突然、頭をおさえてしゃがみこんだ香織に晃がすぐさま駆け寄ってくる。「大丈夫か?おい」と呼びかける声が聞こえるが、痛みはどんどん強くなっていく一方だ。
「香織ちゃん、大丈夫?」
女性も近づいてきて、細く白い指先で香織の額に触れた。
その刹那、脳を揺さぶられるような大きな痛みが香織を襲った。
香織の脳に、せき止めていた川のような映像が流れ込んでくる。中学に入ってこの公園で女性と出会い、数々のことを教えてもらった。社会の事情や、まるで家庭教師のように勉強も、そして魔女のことも教えてくれた。

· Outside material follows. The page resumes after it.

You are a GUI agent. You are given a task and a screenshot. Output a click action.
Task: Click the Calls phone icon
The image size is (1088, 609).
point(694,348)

そんな映像が流れてくる。誰かの手によって改変されたほんとうの中学3年間の記憶を香織は思い出した。
「…………しぐれ姉」
香織がそう呟いた瞬間、パリンと音をたてながら周りが砕け散った。白い世界に残ったのは、香織としぐれの2人だけだった。
「元気だったかしら、香織ちゃん」
こくりと頷く香織の瞳からは、たくさんの涙が流れていた。堪えきれなかった香織は、しぐれに思いっきり抱きついた。
「ごめんなさいね」
記憶を消してしまったこと、勝手にいなくなったこと。そのことを謝っているのだろうが、香織はなにも言えずにただ首を振ることしかできない。今、口を開いても嗚咽しか出てこないだろう。
「魔女のことを知らないで彼にあった方があなたのためだったのよ」
ごめんなさいと再び謝る彼女に、香織は弱々しい力で叩いた。まるで抗議するかのようなその行動に、しぐれはただ静かに香織を見つめている。
「なにも知らなければ、そのまま彼と一緒にいることを選んでくれる。そう思ったのに、わたしのことを思い出し始めちゃったんだもの……魔法のかけ方が甘かったのね」
困ったように笑う、しぐれだが、少し嬉しそうにみえるのは香織が自分を思い出してくれたことに対してだろうか。彼女の表情をみて、香織は思い出せてよかったと思った。
「香織ちゃん、あなたにお願いがあるの」
「…………なに?」
気持ちが落ち着いてきたのか、香織は声を出すとしぐれはジッと真剣な瞳で香織を見つめた。
「もう1度、彼を捕まえて欲しいの。そして、決してその手を離さないで欲しい」
「彼?」
さっきから言っている彼とは誰のことだろうか。イトコのことだろうかと彼の顔を思い浮かべる。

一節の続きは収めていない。